= Beginning of Section =
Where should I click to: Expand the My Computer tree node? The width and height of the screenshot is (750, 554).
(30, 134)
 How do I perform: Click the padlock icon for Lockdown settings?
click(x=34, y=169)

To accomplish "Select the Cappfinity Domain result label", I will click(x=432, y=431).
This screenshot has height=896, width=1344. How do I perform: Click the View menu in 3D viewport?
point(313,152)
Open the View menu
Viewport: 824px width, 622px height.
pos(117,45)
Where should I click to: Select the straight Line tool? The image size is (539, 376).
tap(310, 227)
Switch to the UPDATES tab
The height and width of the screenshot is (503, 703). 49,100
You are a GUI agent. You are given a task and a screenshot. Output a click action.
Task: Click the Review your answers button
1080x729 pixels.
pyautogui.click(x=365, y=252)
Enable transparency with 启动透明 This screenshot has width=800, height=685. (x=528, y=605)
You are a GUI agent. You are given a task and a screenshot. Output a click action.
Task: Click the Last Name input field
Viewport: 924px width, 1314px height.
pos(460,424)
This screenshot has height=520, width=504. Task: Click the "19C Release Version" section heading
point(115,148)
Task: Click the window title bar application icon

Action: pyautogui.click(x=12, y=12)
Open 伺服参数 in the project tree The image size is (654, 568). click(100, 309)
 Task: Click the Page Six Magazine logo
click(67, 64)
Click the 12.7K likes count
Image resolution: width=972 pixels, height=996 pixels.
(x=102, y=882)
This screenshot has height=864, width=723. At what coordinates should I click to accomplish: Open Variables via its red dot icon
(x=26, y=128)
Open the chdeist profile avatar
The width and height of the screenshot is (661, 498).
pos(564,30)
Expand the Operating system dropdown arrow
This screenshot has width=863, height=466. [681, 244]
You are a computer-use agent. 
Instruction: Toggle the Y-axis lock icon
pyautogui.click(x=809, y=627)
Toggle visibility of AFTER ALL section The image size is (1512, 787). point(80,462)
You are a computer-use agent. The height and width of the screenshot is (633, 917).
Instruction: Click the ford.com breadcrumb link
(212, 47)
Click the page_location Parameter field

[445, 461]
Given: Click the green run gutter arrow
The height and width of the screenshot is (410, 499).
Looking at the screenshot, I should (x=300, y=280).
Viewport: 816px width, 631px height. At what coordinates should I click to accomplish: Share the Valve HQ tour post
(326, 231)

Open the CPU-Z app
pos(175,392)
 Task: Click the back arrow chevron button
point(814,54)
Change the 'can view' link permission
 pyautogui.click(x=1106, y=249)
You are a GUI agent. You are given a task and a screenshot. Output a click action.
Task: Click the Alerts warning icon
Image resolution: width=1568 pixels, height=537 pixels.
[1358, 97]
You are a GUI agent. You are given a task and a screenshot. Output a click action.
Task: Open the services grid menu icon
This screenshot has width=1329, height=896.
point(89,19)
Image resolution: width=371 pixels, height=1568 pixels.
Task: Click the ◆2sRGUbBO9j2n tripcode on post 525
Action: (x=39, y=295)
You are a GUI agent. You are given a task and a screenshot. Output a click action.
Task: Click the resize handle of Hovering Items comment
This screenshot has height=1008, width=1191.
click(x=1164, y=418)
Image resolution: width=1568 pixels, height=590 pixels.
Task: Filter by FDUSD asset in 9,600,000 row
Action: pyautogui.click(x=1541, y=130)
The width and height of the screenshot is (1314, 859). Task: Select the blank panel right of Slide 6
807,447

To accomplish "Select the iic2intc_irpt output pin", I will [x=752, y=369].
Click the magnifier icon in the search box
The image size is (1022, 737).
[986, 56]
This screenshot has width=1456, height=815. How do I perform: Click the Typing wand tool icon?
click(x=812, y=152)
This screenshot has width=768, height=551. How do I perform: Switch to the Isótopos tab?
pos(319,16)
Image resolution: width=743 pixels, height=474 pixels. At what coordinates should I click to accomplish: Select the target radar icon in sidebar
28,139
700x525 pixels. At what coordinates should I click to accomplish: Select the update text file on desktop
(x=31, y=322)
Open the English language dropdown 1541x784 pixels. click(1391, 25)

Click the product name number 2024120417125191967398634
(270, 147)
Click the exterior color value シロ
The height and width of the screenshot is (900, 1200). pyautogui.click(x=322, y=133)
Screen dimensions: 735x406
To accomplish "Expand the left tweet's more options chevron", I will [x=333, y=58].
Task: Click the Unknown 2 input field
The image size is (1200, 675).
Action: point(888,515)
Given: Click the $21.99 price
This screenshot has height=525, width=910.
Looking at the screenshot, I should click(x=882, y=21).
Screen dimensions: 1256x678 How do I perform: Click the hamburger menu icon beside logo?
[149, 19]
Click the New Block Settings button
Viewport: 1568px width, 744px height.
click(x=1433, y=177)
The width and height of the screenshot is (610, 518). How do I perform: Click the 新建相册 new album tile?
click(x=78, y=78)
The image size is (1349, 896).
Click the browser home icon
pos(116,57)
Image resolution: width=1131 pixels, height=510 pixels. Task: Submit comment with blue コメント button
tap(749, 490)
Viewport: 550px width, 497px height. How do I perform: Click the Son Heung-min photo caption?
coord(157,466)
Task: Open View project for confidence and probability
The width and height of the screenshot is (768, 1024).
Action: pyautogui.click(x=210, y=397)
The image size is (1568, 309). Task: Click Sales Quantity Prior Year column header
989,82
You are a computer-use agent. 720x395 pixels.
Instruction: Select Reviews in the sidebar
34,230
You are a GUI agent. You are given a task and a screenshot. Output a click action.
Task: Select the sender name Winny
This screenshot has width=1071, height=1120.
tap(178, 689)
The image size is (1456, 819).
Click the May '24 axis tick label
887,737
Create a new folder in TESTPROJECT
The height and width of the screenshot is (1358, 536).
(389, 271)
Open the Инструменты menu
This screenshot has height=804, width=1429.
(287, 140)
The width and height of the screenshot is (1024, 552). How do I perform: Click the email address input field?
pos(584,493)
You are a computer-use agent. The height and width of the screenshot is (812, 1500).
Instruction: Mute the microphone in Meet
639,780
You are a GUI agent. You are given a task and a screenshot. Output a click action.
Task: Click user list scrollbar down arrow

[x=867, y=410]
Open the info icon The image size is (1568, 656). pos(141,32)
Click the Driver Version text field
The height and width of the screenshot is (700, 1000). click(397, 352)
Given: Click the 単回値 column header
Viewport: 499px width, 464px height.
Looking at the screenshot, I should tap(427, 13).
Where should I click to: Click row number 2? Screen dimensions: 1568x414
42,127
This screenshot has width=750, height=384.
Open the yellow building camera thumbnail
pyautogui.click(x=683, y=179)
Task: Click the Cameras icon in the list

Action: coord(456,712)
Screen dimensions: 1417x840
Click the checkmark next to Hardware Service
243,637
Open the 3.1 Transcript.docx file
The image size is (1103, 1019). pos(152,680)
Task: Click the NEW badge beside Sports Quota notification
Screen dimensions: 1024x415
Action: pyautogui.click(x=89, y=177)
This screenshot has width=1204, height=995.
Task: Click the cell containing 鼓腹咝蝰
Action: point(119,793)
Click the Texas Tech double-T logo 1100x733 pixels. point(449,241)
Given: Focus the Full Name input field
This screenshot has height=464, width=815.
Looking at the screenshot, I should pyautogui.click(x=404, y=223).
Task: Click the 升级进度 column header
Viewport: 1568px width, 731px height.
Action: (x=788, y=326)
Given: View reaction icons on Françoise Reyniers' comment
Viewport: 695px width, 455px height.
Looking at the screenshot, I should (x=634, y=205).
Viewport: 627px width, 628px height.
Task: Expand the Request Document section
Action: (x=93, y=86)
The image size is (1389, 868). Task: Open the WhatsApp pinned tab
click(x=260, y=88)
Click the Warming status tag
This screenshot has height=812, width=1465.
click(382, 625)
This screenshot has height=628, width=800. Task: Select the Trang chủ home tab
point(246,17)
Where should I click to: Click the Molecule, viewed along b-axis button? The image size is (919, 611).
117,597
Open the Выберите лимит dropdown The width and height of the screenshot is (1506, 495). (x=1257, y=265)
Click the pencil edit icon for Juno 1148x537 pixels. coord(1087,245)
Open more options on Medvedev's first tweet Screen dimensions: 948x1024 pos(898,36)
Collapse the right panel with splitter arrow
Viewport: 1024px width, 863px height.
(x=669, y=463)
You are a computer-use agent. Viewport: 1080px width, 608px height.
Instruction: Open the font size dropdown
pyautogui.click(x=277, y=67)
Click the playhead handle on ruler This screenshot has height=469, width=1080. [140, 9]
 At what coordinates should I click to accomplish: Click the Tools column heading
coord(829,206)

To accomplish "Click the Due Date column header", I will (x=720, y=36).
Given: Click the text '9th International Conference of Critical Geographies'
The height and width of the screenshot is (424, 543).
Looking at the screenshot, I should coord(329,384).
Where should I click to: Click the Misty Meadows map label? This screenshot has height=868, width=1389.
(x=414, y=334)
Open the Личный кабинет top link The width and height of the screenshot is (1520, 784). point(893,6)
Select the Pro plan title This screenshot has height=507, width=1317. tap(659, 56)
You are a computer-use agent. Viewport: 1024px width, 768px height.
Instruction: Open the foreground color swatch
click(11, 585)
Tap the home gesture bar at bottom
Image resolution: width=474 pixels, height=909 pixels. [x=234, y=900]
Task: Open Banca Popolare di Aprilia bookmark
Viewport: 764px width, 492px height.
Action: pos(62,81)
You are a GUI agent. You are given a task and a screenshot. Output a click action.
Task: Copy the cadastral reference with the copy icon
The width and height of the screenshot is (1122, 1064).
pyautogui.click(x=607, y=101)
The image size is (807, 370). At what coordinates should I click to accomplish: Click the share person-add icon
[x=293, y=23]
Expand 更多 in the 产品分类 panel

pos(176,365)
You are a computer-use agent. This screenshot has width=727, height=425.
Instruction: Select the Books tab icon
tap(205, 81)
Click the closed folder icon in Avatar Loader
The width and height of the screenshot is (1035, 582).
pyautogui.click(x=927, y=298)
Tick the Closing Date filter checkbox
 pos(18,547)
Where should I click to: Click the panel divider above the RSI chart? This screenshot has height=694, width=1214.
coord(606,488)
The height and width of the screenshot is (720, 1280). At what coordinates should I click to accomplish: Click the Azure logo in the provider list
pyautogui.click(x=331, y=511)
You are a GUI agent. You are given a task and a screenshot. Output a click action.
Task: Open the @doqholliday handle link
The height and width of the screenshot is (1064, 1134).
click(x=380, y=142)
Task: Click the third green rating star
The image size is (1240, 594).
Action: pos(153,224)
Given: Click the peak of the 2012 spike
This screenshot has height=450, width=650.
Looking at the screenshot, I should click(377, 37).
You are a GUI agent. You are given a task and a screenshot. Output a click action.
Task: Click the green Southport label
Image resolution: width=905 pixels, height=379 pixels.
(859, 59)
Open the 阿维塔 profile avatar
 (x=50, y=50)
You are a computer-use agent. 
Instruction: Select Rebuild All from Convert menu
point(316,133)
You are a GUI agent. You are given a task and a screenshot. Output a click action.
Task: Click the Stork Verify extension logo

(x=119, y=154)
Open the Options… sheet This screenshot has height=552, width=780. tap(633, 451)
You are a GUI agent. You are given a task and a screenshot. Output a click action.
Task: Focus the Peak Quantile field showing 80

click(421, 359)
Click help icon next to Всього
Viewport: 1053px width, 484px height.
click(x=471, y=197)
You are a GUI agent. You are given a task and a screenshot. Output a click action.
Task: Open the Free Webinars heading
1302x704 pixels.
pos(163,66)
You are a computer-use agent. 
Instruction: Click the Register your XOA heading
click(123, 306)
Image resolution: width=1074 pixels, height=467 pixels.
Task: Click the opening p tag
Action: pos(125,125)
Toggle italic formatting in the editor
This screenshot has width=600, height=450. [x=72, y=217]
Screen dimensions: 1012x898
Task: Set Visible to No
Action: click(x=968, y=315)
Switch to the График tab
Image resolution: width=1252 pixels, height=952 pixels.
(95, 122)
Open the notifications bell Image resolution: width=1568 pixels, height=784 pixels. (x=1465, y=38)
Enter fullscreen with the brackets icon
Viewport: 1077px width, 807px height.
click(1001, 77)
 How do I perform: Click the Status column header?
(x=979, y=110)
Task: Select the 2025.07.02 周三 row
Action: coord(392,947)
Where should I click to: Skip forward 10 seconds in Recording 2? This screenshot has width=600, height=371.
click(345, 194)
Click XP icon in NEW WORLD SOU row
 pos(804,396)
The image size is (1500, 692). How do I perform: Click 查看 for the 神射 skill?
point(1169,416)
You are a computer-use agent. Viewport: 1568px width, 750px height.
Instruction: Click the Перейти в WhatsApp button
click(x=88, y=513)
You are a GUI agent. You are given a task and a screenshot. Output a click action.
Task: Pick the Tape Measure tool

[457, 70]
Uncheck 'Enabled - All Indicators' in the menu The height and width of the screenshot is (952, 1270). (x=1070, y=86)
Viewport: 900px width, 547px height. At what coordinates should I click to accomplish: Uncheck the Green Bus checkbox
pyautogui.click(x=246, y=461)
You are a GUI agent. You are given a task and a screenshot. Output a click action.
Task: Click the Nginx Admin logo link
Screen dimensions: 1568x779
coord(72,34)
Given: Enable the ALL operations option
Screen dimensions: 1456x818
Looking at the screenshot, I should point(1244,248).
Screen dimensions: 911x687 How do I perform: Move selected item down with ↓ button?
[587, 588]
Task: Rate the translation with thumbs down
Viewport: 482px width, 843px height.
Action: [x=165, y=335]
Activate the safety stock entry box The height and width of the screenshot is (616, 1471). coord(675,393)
= End of Section =
What are the lines above that hold the string "handle"? Copy them.

Task: Click the resize handle of Hovering Items comment
Click the playhead handle on ruler This screenshot has height=469, width=1080. [140, 9]
Task: Open the @doqholliday handle link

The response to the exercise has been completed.